We recently caught up with aircraft handler, Rodney Kuimba, to discover more about his career so far, how he came to be an aircraft handler and his thoughts on the recent Covid crisis.
How long have you been doing this job? Did you always want to be an aircraft handler?
Yes, I have always wanted to do this job. I have been doing it for 7 years now.
Where did you find the information you needed to take the first steps towards this job role?
My family has worked in the aviation sector for decades so this kind of information is general knowledge in our house. Finding additional information is easy enough with the help of the Internet and the likes of YouTube.
What was the training like? / How long did it take?
The initial training was around 2 months, but in essence, you never stop learning as you come across different and new scenarios regularly in this sector.
“You never stop learning as you come across different and new scenarios regularly in this sector.”
Where did you find your current job?
The Internet, referrals and just through connections.
What’s the best part about the job?
Job satisfaction of maintaining good relationships, and safety & security standards.
What’s the hardest part about the job?
To be honest nothing really. It’s probably just making sure all of the team are where they need to be, when they need to be there, in order to achieve on time performance – and also maintain the safety and security.
What’s the most unusual thing that’s ever happened to you during work?
For me, it’s coming across some famous faces and actually spending a few minutes with them! My most memorable conversation was with former England International and Liverpool star, John Barnes.
The industry is notoriously volatile and job security isn’t always a given. Have you ever found yourself in a situation like this? What did you do?
Yes, twice now. When Thomas Cook collapsed and more recently with the global crisis that is Covid. You have to maintain some level of positivity because I felt like I had no belonging and had lost my identity. I think I speak on behalf of a lot of skilled aviation employees that have lost their jobs in the recent months and years.
“I felt like I had no belonging and had lost my identity.”

• • • • •

TASK TO COMPLETE: Copy the stretch of the aircraft handler interview from "Job satisfaction of" through "star, John Barnes.", swapping "famous faces" for "well-known people".

• • • • •

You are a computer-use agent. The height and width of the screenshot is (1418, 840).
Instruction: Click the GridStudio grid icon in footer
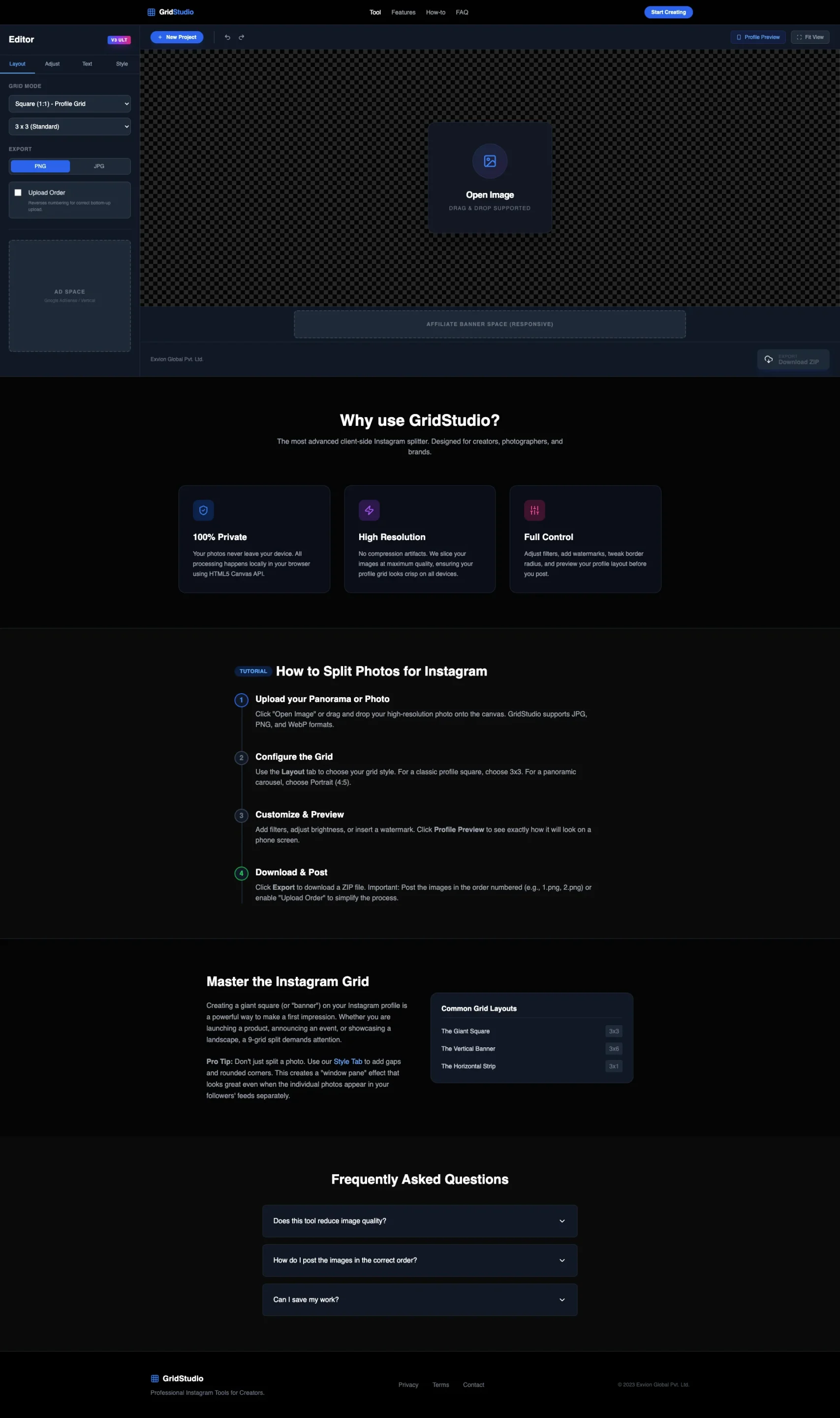click(155, 1378)
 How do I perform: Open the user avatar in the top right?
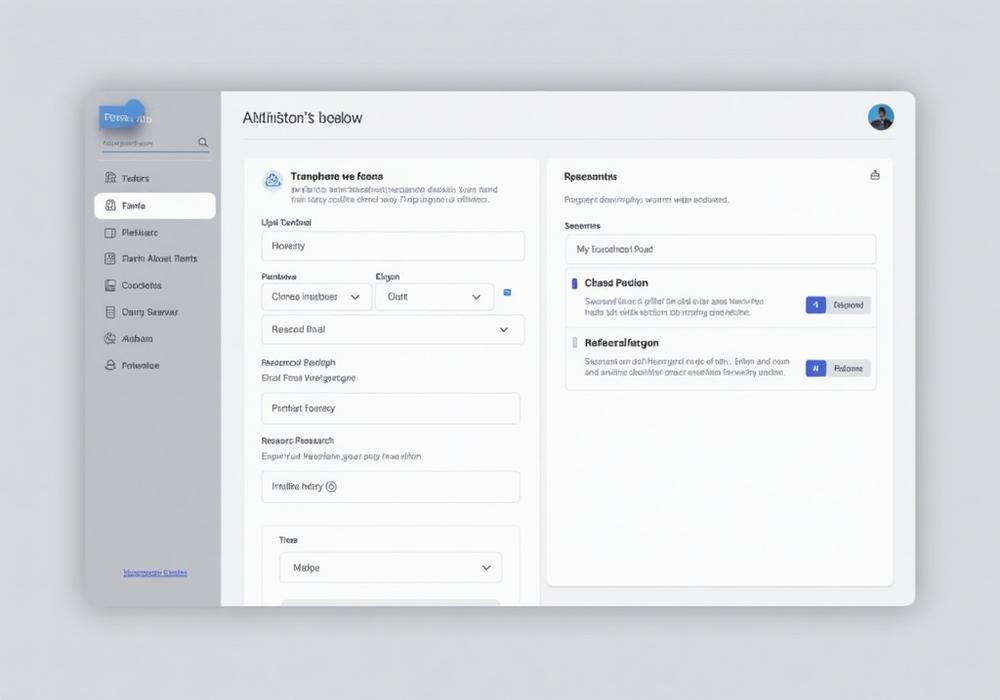[881, 117]
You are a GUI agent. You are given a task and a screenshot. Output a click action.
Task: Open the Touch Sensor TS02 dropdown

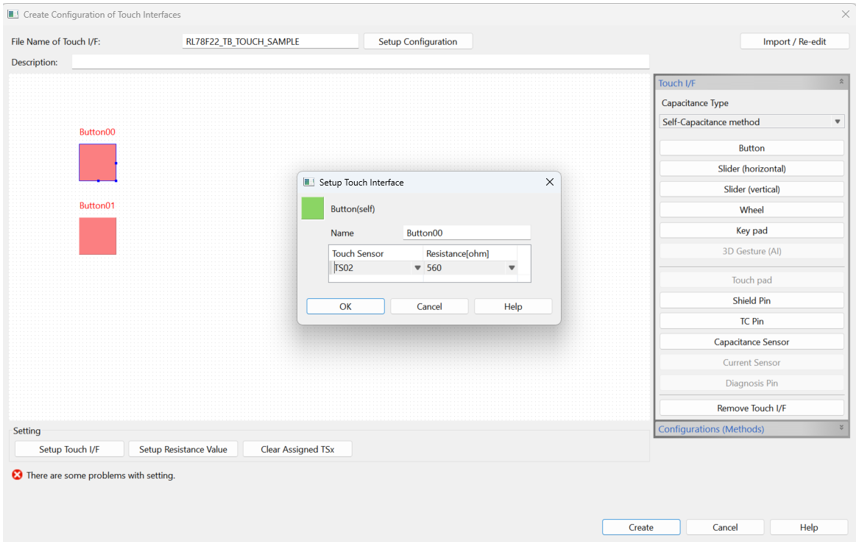coord(417,268)
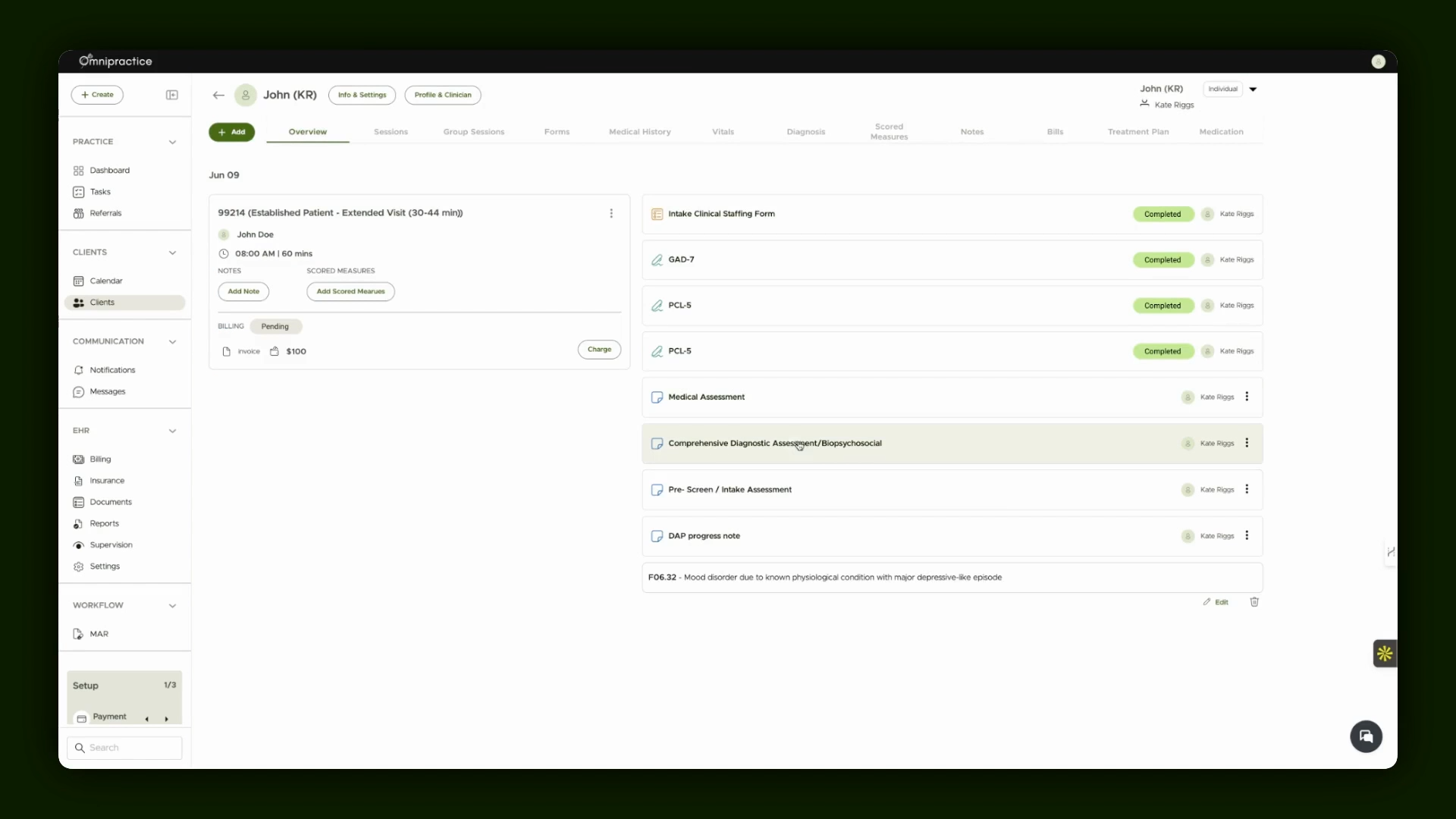Open the session card three-dot menu
Viewport: 1456px width, 819px height.
611,213
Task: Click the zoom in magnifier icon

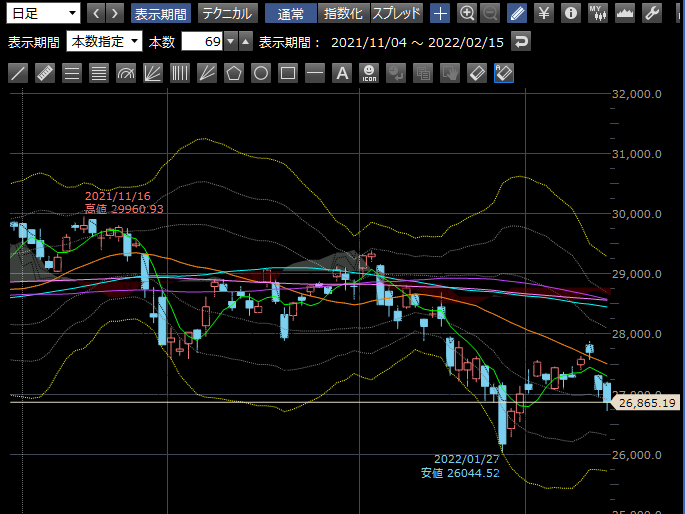Action: point(467,14)
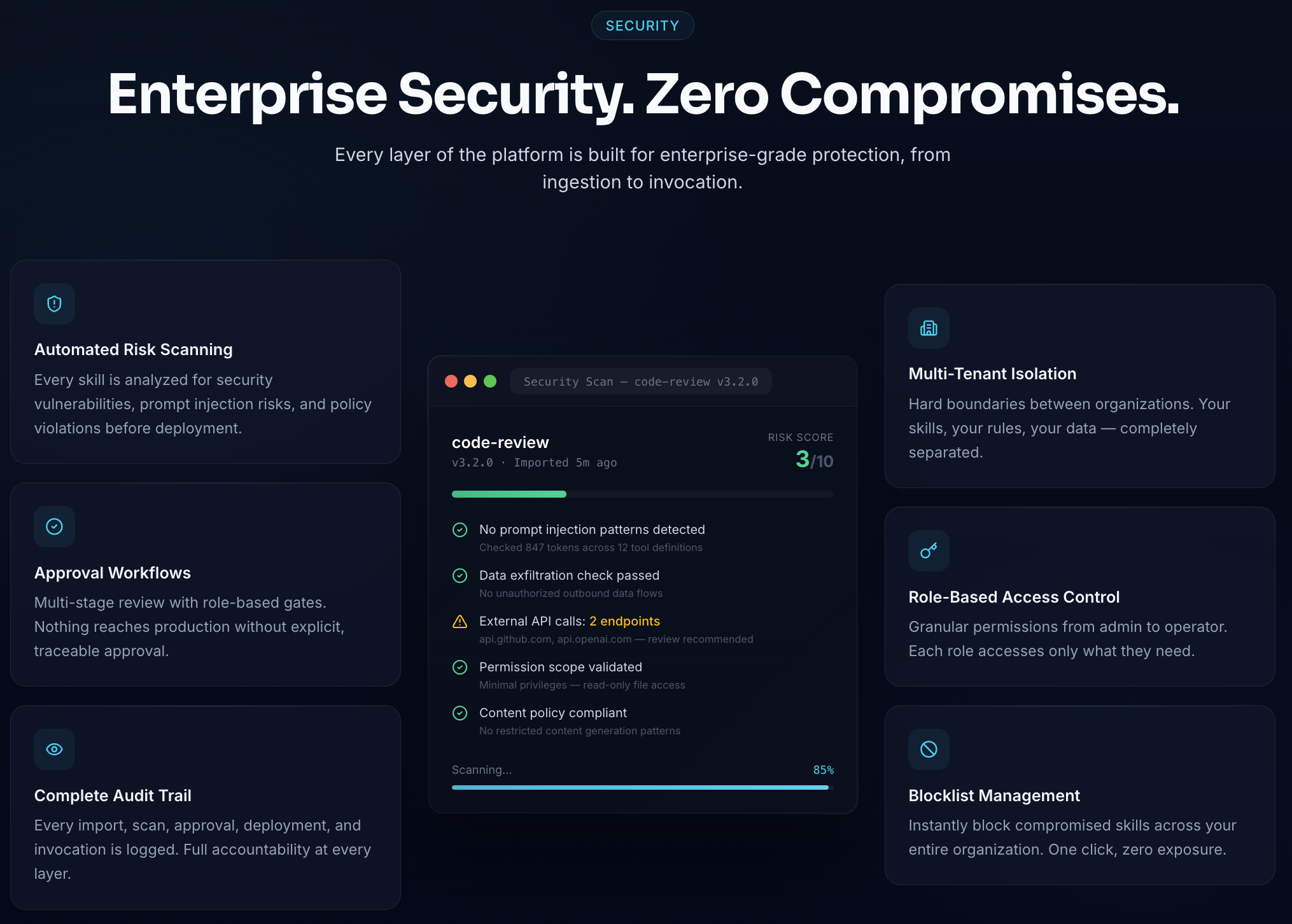Screen dimensions: 1292x924
Task: Click the green window dot in scan panel
Action: click(490, 381)
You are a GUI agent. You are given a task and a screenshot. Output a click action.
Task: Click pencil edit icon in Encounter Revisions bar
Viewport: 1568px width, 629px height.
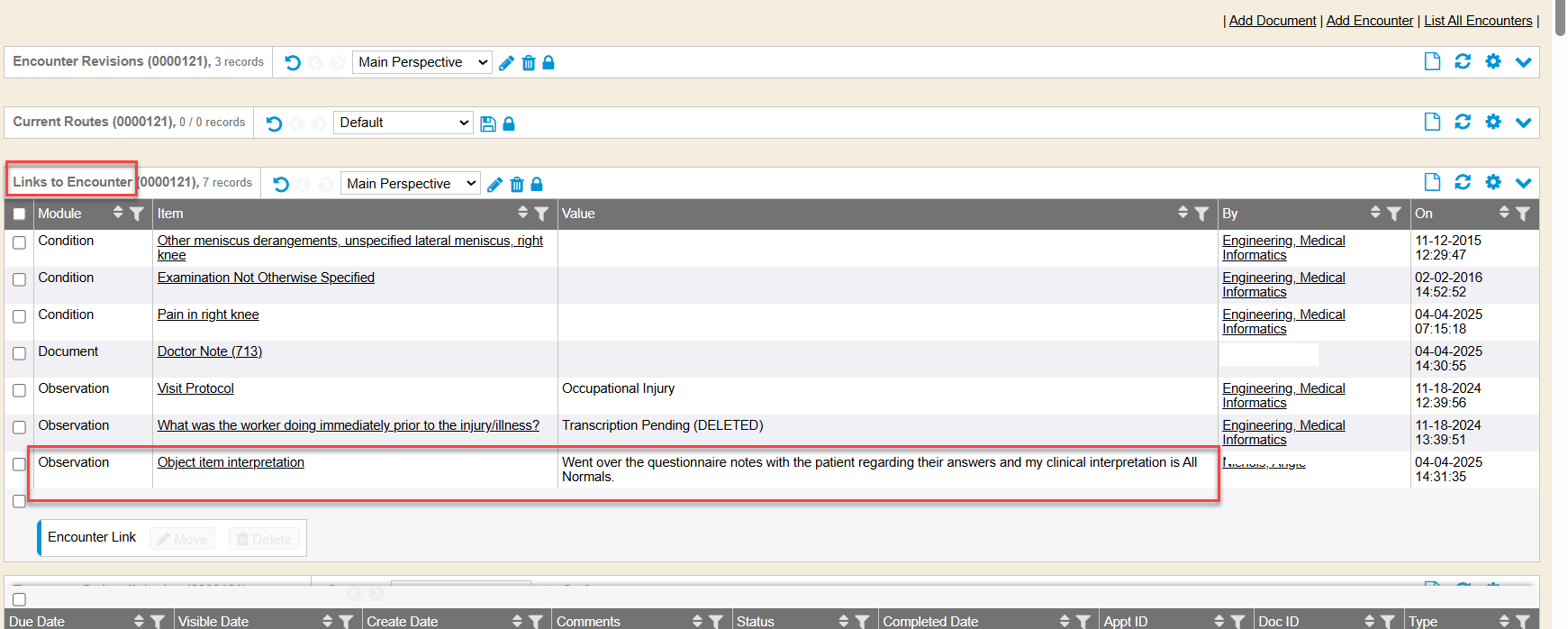coord(506,63)
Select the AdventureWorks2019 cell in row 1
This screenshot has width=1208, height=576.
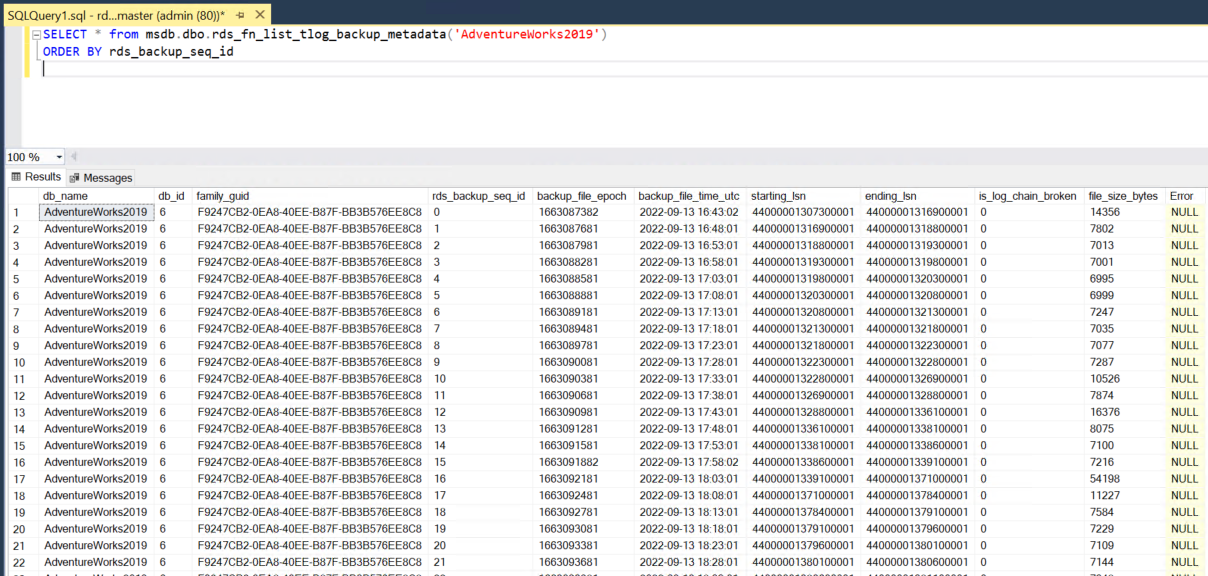tap(95, 211)
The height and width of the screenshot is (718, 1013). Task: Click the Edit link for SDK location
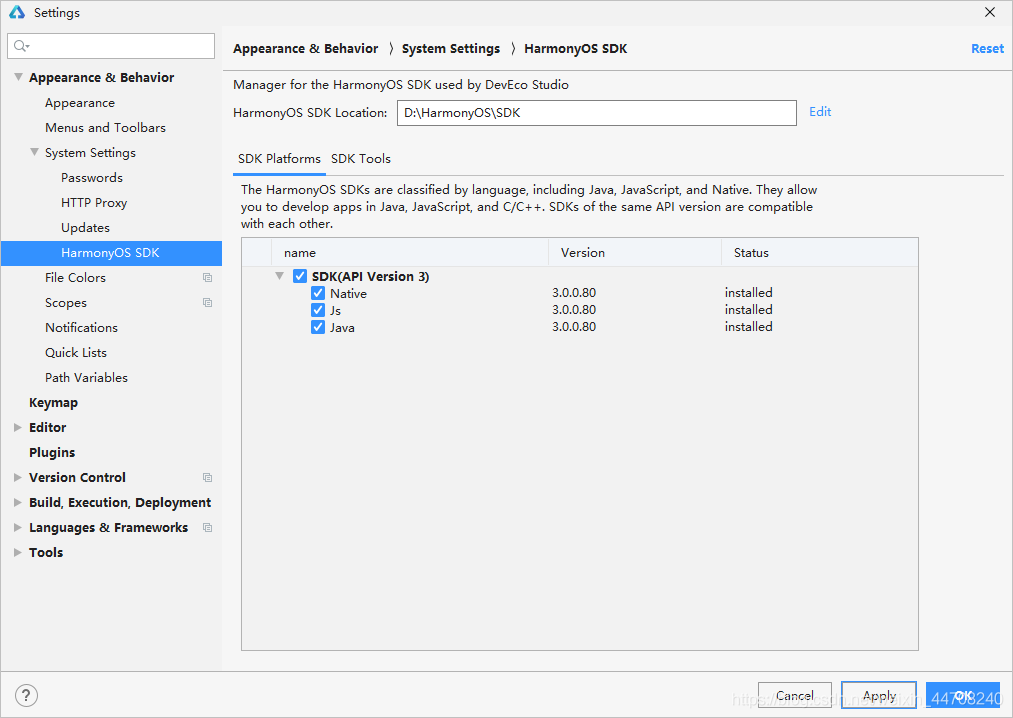tap(820, 112)
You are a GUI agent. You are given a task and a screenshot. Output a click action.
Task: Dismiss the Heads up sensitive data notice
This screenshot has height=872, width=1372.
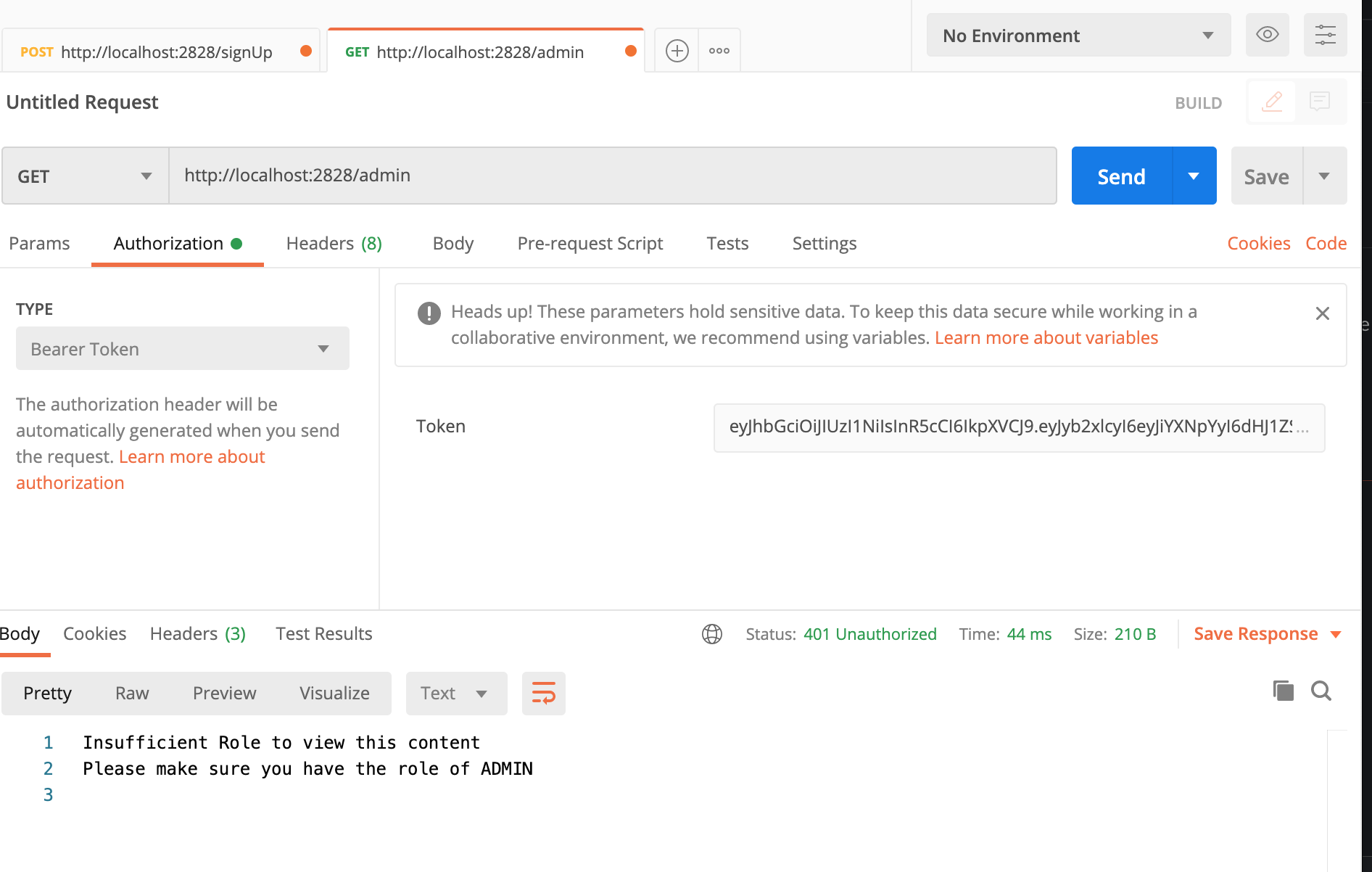1322,313
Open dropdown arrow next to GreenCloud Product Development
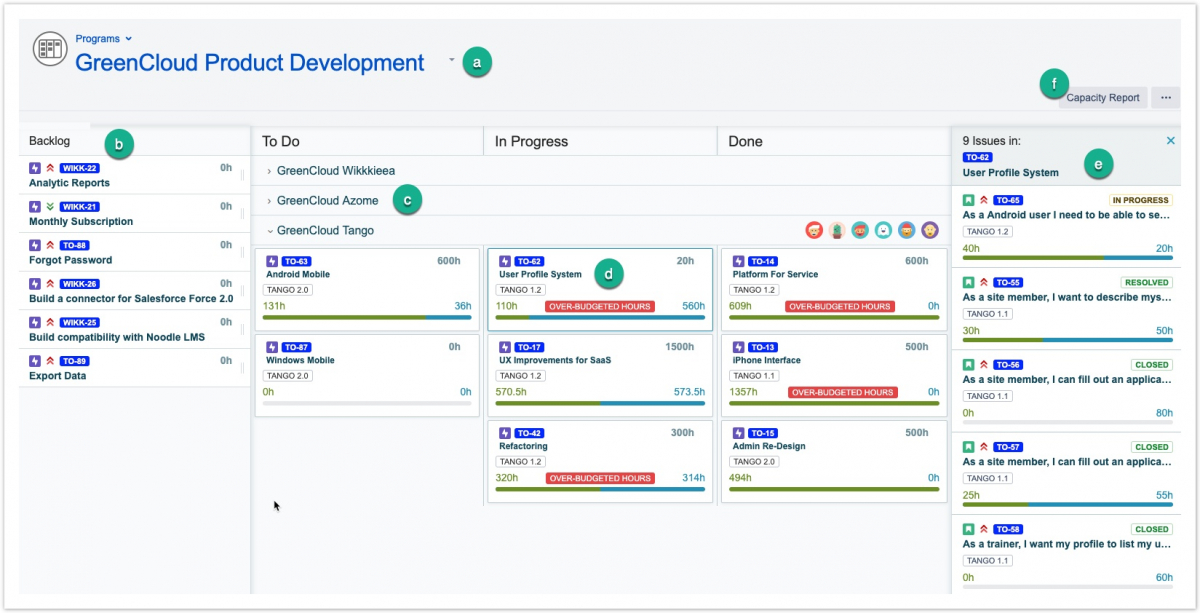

• • • • •

YOUR SOLUTION:
Job satisfaction of maintaining good relationships, and safety & security standards.
What’s the hardest part about the job?
To be honest nothing really. It’s probably just making sure all of the team are where they need to be, when they need to be there, in order to achieve on time performance – and also maintain the safety and security.
What’s the most unusual thing that’s ever happened to you during work?
For me, it’s coming across some well-known people and actually spending a few minutes with them! My most memorable conversation was with former England International and Liverpool star, John Barnes.